### WHAT YOU SHOULD DO
Take the entries below and print only the lines from the one with "Task: Switch to the Test plan tab" through the one with "You are a computer-use agent. 1387x868", exactly as they stand, both ends included.

### RECORDS FOR PROCESSING
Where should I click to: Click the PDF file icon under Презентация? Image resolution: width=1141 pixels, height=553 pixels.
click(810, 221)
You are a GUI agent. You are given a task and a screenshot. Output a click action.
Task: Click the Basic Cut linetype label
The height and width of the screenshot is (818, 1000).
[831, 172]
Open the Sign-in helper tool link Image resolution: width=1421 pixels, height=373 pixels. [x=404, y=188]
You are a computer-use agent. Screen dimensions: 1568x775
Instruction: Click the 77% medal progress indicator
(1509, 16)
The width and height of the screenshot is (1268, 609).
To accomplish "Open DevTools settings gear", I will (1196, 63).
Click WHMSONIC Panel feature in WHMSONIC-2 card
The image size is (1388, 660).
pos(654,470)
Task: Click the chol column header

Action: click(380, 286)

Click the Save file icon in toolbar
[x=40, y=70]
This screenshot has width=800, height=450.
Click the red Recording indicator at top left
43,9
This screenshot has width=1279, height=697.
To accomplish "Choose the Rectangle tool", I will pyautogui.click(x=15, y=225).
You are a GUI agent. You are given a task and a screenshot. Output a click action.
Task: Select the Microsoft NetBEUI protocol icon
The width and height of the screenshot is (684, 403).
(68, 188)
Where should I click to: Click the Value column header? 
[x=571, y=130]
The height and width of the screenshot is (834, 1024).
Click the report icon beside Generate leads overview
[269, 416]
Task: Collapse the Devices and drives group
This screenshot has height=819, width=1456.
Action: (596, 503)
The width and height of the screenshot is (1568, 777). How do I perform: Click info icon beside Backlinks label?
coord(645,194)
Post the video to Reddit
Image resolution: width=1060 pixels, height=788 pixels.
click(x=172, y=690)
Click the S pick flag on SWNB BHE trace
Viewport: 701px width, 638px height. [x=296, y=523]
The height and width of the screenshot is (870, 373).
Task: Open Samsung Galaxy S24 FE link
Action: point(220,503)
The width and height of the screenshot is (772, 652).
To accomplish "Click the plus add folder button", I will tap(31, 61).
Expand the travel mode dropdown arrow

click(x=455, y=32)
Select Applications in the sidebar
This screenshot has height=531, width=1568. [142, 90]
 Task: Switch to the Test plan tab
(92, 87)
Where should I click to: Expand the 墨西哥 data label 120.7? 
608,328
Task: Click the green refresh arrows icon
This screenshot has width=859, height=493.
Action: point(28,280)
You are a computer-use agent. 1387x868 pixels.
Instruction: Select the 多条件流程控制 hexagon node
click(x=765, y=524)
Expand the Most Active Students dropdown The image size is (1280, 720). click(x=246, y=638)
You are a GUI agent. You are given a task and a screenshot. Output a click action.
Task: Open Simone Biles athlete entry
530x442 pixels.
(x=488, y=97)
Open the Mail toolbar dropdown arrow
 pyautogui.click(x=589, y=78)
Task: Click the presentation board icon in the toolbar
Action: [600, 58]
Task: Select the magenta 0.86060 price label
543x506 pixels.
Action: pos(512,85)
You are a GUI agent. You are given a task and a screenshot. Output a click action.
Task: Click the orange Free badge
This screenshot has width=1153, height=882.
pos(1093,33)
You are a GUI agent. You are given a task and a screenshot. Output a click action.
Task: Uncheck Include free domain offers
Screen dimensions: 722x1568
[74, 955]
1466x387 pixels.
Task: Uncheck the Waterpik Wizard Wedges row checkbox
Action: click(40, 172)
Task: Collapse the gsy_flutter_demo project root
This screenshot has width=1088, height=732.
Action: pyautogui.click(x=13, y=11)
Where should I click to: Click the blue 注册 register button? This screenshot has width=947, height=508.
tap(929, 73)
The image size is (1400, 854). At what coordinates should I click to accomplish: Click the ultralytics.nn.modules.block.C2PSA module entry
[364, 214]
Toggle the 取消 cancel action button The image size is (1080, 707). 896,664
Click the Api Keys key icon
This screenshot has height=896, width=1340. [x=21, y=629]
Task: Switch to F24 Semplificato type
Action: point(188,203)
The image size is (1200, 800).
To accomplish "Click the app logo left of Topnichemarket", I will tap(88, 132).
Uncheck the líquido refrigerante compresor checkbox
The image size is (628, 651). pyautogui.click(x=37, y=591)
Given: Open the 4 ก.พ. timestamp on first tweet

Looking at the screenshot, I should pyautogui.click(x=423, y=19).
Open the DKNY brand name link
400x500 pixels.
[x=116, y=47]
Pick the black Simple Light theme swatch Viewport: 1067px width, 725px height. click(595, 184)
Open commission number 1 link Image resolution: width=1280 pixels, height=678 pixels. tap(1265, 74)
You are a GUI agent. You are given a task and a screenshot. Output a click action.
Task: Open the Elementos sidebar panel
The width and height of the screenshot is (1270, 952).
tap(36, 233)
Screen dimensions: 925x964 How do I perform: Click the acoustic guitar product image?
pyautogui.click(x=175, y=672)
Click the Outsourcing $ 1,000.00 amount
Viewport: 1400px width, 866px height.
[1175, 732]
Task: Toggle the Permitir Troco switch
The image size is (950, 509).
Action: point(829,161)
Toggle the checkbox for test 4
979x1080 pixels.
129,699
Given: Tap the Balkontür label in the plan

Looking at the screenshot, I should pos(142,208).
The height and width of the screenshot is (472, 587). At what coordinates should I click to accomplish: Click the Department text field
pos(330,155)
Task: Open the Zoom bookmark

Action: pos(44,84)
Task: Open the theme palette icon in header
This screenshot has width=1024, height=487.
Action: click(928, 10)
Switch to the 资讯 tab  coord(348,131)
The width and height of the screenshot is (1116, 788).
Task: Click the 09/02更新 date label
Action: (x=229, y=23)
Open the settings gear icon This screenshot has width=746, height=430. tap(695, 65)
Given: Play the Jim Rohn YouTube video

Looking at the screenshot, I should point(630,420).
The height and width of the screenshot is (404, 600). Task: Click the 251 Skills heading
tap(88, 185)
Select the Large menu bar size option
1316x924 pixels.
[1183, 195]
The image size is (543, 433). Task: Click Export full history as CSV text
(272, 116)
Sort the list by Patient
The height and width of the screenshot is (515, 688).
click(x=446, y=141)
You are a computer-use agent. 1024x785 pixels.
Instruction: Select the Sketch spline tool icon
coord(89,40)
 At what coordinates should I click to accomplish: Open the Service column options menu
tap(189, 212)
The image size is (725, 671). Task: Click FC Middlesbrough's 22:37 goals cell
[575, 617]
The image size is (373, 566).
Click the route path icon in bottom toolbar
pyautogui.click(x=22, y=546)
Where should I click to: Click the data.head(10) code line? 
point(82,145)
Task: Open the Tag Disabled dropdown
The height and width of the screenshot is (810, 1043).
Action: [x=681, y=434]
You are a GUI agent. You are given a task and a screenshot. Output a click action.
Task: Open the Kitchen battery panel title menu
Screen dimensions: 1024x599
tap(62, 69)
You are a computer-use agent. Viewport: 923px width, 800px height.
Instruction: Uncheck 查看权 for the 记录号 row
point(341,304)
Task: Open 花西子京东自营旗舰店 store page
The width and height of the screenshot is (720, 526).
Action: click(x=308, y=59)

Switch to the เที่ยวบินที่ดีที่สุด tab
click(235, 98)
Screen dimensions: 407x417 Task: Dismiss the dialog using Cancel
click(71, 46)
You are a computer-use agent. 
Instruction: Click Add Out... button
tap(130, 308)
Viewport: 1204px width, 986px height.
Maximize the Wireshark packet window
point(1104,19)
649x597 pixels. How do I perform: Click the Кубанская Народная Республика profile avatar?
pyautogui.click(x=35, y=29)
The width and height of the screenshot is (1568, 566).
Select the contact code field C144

### ANSWER FOR THE TASK
 Task: Switch to the Test plan tab
(92, 87)
Where should I click to: Expand the 墨西哥 data label 120.7? 
608,328
Task: Click the green refresh arrows icon
This screenshot has width=859, height=493.
Action: point(28,280)
You are a computer-use agent. 1387x868 pixels.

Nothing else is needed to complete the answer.